Optimizer Statistics Purpose
Statistics are calculated (or estimated) about the number of rows and cardinality of columns in the database. (Additional histogram data may also be collected about the distribution of data within a column.) The stored version of these statistics are used by the query optimizer to find the most efficient way to execute a given query. As a general rule, the more accurate the statistics--the closer they reflect the actual contents of the table--the more optimal the resulting query plan.
Of all the statistics, it is column selectivity that has the largest impact on the query plan and its subsequent execution. Selectivity means (simply) that for a given column predicate (such as proj_id=101), what is the expected number of rows that result (cardinality). Cardinality plays a huge role in determining the sequence of table access in a query plan.
In an ideal optimization, the predicate references a literal value (proj_id=101) that results in a specific estimation of rows (proj_id=101 will return 2010 rows). But more often what is used is an estimated cardinality because the reference predicate contains a bind variable (proj_id = :pid) or is part of a join (t.proj_id = p.proj_id). In these cases, it is the average cardinality that comes into play. For the bind variable, we do not know what the value will be, so the best choice is the average cardinality (number of rows / unique column values). In the join case it is the average cardinality multiplied by the cardinality of the joined table. While this is a broad simplification of the optimization process, my point is that the critical element is the average cardinality.
P6 Transactional and Reporting
The typical P6 query involves mostly bind predicates or, most commonly, a primary/foreign key join condition. Most predicates, against the larger application tables, are some form of join condition where the number of unique values are variable at execution time. This means the estimation of cardinality has two levels of estimation: Rows from the join condition and average cardinality of the joined column. Take the following query as an example:
select task_id, task_name, task_code... from task t, projshar s where t.proj_id = s.proj_id and s.session_id = :sess
The first estimate is the number of rows returned from projshar based on the bind predicate session_id = :sess. The estimate of task cardinality for this query is the average cardinality for proj_id multiplied by the previously calculated cardinality of the projshar table.

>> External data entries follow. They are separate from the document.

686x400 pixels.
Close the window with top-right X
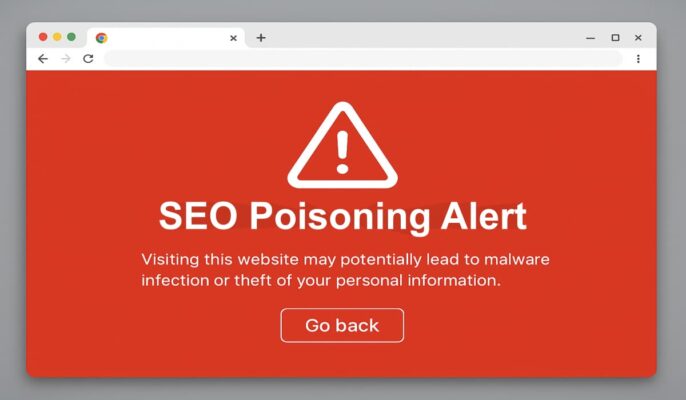638,38
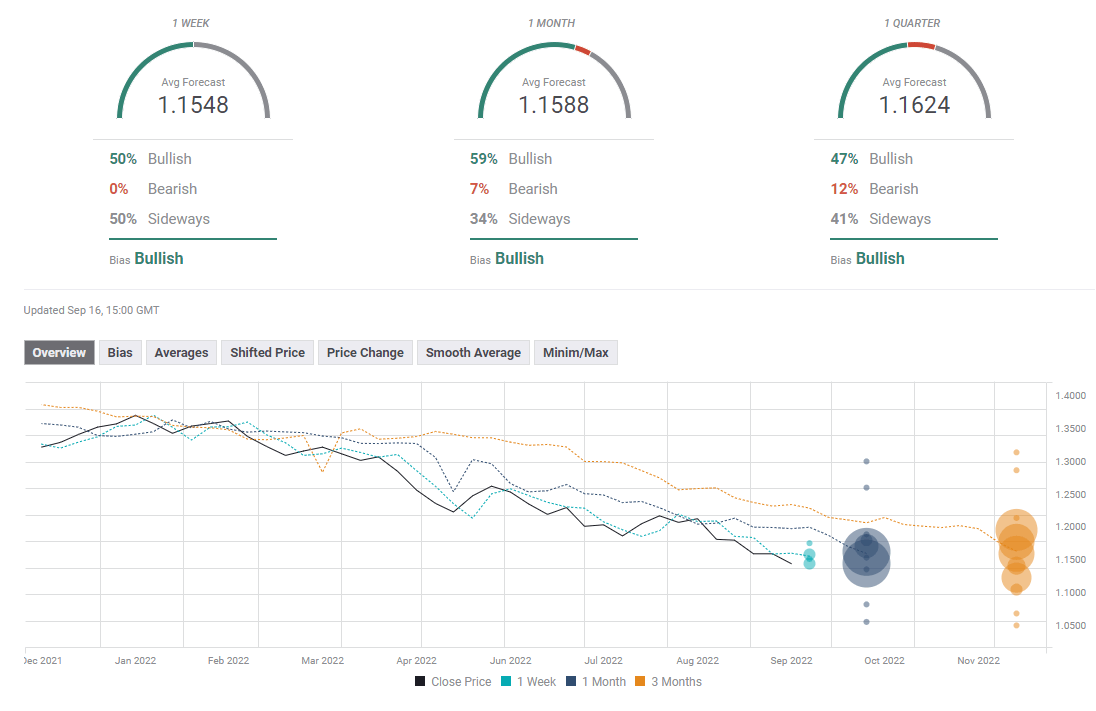This screenshot has height=711, width=1096.
Task: Switch to the Overview tab
Action: point(59,353)
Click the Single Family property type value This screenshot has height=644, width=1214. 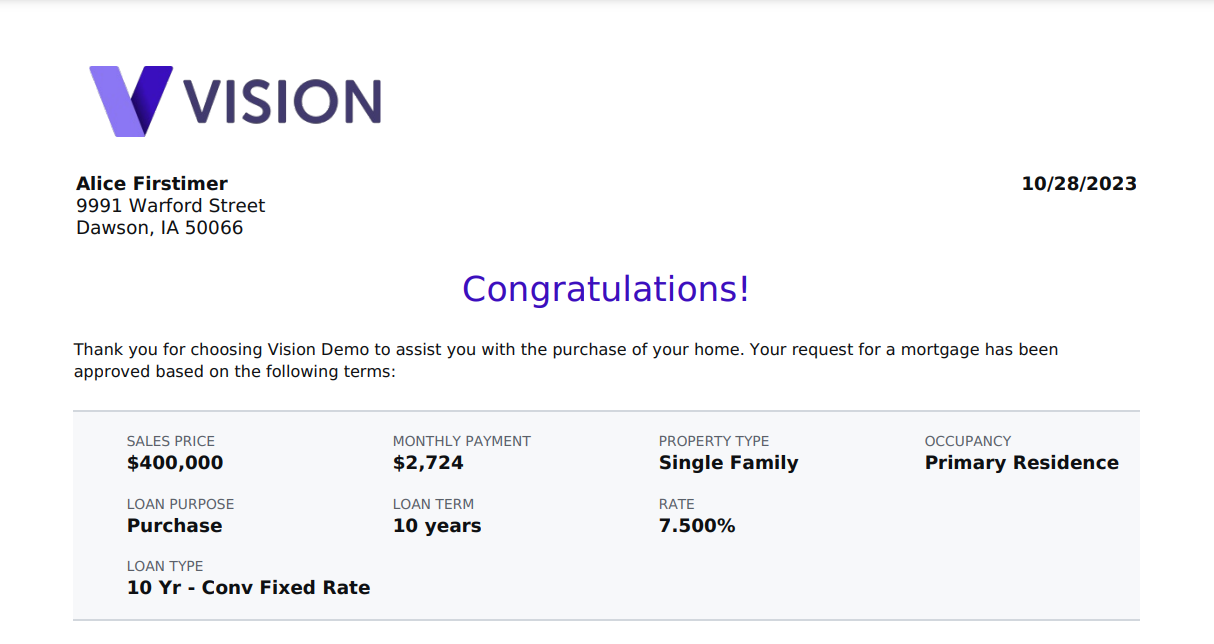tap(728, 463)

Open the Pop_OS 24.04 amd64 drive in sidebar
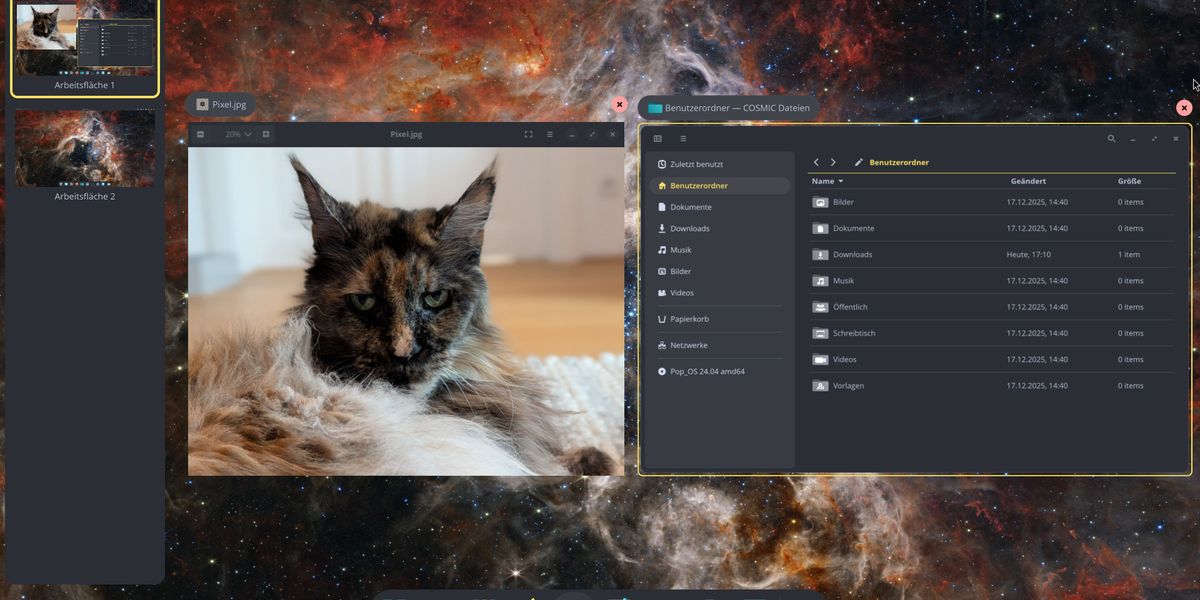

The point of this is to emphasize that calculated average cardinality is the most relevant statistic for transactional and OLTP reporting queries. And this is the key insight I want readers to take away from this post. While the rows are deleted and inserted into the database every day, the averages act like averages always do; they don't change in significant ways. In fact, the cardinalities are more about the shape of your particular P6 implementation. This is unlikely to change frequently unless you are greatly changing the way you are using P6.
Next up I will discuss our real goals for query optimization and the impact on how statistics should be captured.